(Records provided):

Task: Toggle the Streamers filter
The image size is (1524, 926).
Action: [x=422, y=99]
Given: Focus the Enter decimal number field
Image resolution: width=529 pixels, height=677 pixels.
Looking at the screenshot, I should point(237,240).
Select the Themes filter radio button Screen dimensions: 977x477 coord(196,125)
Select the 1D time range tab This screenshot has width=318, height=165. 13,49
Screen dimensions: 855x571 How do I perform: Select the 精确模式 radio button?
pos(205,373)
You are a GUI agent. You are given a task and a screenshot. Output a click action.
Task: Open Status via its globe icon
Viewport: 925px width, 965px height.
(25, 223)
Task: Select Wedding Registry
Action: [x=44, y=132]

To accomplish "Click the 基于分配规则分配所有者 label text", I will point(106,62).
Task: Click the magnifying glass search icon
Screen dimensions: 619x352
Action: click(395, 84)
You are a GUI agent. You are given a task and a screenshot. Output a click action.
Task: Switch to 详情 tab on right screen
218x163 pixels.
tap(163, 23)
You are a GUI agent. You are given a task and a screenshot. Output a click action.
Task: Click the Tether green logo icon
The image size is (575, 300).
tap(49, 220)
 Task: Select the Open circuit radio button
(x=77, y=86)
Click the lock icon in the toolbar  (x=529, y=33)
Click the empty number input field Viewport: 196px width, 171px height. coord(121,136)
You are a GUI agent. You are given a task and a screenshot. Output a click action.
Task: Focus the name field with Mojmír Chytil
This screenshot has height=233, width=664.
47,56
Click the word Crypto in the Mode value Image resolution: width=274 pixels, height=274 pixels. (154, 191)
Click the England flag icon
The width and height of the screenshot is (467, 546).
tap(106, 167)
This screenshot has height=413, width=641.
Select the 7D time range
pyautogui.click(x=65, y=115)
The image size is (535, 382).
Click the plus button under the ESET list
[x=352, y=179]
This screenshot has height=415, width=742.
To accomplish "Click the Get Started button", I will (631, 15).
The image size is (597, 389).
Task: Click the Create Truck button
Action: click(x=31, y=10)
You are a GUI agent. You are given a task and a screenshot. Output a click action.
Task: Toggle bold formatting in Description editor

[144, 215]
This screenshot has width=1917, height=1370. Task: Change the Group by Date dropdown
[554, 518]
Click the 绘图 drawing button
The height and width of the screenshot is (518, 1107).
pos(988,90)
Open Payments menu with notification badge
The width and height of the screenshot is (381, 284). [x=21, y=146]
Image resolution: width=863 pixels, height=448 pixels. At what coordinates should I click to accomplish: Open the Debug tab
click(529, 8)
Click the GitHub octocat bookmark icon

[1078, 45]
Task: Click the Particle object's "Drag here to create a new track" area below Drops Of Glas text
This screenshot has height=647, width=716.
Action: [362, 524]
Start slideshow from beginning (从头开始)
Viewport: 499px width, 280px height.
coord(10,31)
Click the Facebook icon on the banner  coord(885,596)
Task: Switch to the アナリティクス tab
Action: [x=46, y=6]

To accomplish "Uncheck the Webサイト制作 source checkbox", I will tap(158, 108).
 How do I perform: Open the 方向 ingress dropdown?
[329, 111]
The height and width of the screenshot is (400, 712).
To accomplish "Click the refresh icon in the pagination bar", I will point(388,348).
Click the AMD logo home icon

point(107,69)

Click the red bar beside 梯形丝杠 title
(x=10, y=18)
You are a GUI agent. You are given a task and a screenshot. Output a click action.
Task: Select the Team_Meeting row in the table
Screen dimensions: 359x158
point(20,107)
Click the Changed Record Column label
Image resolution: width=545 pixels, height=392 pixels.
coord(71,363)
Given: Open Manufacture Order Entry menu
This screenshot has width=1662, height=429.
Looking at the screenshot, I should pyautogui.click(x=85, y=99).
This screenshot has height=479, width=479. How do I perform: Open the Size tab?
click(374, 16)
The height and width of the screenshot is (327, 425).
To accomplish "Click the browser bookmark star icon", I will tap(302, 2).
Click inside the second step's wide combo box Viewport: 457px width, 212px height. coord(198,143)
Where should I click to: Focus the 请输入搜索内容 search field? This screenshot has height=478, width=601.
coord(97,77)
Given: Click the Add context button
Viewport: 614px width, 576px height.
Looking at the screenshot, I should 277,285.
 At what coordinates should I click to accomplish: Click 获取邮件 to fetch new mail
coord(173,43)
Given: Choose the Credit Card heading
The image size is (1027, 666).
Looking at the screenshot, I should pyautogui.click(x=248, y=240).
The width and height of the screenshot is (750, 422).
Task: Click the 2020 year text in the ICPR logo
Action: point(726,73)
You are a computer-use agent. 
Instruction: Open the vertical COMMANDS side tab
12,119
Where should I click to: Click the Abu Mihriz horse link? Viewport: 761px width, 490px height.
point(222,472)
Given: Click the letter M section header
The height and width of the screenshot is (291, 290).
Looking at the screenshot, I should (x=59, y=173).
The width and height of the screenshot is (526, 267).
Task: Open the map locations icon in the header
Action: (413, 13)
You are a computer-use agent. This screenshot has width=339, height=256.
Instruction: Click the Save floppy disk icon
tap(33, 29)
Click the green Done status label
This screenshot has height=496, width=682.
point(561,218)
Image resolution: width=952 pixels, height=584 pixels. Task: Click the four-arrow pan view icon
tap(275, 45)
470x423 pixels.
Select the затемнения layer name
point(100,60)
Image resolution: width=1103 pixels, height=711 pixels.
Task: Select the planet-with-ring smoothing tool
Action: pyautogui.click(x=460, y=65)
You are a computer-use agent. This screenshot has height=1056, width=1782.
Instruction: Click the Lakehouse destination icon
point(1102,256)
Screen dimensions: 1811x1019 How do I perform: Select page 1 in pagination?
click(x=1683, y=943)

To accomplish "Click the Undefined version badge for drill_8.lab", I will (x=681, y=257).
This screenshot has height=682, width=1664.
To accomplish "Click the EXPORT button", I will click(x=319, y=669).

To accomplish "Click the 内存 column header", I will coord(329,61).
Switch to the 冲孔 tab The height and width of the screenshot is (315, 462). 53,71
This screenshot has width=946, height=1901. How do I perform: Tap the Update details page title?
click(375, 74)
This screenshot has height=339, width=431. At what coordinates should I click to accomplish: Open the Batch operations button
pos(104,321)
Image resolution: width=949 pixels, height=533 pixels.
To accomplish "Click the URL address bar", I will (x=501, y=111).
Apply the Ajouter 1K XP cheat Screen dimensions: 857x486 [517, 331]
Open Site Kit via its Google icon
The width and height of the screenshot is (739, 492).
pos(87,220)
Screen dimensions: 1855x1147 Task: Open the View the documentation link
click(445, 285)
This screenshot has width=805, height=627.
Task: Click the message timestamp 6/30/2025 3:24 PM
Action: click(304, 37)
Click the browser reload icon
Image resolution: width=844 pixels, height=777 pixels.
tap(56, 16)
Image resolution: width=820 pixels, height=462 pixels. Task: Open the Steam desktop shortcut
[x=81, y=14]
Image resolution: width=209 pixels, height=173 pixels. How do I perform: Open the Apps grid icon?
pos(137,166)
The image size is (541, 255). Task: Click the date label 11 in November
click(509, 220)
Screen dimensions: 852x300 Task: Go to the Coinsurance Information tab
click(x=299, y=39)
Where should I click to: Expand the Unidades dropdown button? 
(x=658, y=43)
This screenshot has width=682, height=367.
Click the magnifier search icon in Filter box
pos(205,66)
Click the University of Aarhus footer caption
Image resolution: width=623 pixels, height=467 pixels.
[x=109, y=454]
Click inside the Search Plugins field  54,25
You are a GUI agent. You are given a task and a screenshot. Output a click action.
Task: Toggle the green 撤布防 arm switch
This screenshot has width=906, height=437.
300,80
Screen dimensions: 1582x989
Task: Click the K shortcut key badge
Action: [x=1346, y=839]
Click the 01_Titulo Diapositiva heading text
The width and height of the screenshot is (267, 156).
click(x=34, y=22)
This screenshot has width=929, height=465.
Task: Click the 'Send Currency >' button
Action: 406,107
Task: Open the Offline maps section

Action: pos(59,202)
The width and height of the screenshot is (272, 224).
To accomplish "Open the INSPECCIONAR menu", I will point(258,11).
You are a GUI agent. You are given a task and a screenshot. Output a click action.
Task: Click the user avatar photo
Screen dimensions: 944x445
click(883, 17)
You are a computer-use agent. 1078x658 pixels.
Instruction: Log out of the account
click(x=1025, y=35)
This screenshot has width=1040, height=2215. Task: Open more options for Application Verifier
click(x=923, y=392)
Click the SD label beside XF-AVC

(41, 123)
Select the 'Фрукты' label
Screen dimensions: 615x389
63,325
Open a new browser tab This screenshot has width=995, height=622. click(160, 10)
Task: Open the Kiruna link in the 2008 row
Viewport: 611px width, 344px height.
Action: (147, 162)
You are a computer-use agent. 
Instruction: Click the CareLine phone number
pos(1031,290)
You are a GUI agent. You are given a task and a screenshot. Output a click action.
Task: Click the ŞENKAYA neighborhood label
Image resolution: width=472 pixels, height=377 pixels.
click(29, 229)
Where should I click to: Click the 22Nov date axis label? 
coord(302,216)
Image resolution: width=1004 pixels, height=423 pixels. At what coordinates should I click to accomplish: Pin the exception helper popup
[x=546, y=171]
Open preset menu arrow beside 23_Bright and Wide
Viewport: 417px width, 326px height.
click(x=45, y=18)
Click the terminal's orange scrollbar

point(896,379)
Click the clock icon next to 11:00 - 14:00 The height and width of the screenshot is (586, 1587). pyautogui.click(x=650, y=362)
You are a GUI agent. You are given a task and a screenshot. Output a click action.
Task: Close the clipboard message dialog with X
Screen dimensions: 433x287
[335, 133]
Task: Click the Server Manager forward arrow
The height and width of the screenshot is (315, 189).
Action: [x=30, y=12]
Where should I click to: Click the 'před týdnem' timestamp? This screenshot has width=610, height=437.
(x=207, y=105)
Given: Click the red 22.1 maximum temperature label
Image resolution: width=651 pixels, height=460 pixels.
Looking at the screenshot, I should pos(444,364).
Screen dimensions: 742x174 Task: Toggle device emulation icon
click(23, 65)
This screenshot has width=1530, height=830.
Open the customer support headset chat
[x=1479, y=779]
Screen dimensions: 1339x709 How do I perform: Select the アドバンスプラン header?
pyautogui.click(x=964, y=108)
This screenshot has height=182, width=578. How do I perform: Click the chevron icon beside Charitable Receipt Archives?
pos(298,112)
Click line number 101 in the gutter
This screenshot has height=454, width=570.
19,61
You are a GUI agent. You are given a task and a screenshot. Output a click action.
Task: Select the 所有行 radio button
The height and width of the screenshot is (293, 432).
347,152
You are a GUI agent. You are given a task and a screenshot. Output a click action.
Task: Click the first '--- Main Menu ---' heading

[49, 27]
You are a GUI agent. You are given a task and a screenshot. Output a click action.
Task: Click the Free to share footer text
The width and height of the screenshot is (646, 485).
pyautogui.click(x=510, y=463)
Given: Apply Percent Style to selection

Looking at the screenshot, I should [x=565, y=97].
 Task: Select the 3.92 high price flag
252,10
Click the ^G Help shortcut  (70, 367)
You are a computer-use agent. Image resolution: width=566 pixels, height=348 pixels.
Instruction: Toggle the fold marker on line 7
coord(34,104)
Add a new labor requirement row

(Given instruction): Present every line of the data above, from the line containing "has width=339, height=256." through the line containing "Action: pyautogui.click(x=460, y=65)", as a numbered list with blank lines omitted.

(The response):
1. You are a computer-use agent. This screenshot has width=339, height=256.
2. Instruction: Click the Save floppy disk icon
3. tap(33, 29)
4. Click the green Done status label
5. This screenshot has height=496, width=682.
6. point(561,218)
7. Image resolution: width=952 pixels, height=584 pixels. Task: Click the four-arrow pan view icon
8. tap(275, 45)
9. 470x423 pixels.
10. Select the затемнения layer name
11. point(100,60)
12. Image resolution: width=1103 pixels, height=711 pixels.
13. Task: Select the planet-with-ring smoothing tool
14. Action: pyautogui.click(x=460, y=65)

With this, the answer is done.